Da Monocultura latifundiária pragmática contra a Pluralidade do Habitat cultural

António Justo

Enquanto países asiáticos e de cultura árabe se vão arranjando numa estratégia de autoafirmação apostando na força da sua identidade cultural (patriotismo cultural da comunidade muçulmana, da Rússia, da China, da Índia), o Ocidente e em especial a União Europeia esvaem-se num “patriotismo cosmopolítico” baseado na filosofia económica globalista e na moeda como tecto metafísico do conglomerado. A negligência da filosofia enciclopédica e da ética cristã humanista coloca a EU numa posição favorável para negociar a integração da Turquia na EU e para se autoafirmar hegemonicamente no âmbito económico e militar; por outro lado, essa negligência revela-se ingénua num mundo em formação em torno das culturas. Para mais quando em democracia o povo é o elemento importantíssimo em questões de estabilidade política e este elabora a sua identidade em torno de espiritualidades.

Por outro lado, a União Europeia encontra-se num dilema ao impor-se um patriotismo cosmopolítico sem ter ainda alcançado uma consciência de patriotismo europeu, vendo-se, para isso, interessada em destruir os patriotismos das nações europeias e tradições culturais específicas (Patriotismo é uma virtude ao contrário do nacionalismo!). Quer-se construir uma soberania europeia masculina, sem alma, procurando para o efeito fomentar-se uma condição de povo anónimo. A anonimidade popular e a destruição da soberania política das pátrias europeias conseguem-se através do fomento de uma filosofia política relativista (pensar correcto) e pragmatista. Em nome da diversidade cultural, a política exige dos seus cidadãos a deslealdade para com a própria cultura e a renúncia a símbolos cristãos. A EU encontra-se na fenda entre os patriotismos e os nacionalismos. Também o seu missionarismo político em favor dum cosmopolitismo político democrático não tem dado resultado, como se observa no norte de África, pelo contrário, as rebeliões fortaleceram o fascismo. A ideia do globalismo corresponde a uma filosofia católica original mas para a qual o mundo ainda não está preparado. Há razões, mais que suficientes, para nos questionarmos se a praxis turbo-capitalista aliada à estratégia marxista serão o melhor meio para se impor o globalismo (Neste aspecto, a China estaria já numa posição vantajosa).
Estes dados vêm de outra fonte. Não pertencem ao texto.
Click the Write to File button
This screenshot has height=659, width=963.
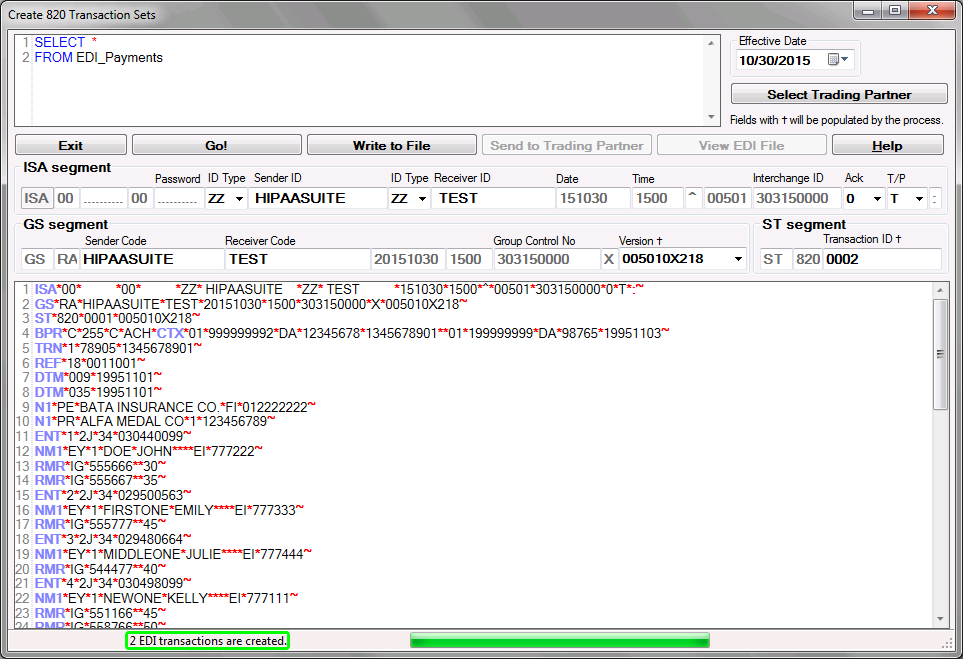pyautogui.click(x=391, y=145)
O modelo da Europa para o mundo encontra-se numa crise profunda de valores e de sentido; cada vez lhe falta mais a congruência cultural e consequentemente a visão e motivação. Uma política de rejuvenescimento da europa através da imigração revela-se míope e perigosa devido aos grandes contingentes de muçulmanos que embora com imensa juventude se revelam contraproducentes devido à sua vida determinada pelo gueto religioso e hegemónico; enquanto o cidadão europeu não encontra motivos para se definir em termos de identidade europeia, os imigrantes muçulmanos que constituem a maioria dos imigrantes afirmam-se em termos de fronteira patriota religiosa. A classe política, para evitar conflitos populares adopta uma política pragmática em relação às exigências daqueles, implicando o recuo em relação a posições laicas e risco num contexto de reivindicações políticas no futuro.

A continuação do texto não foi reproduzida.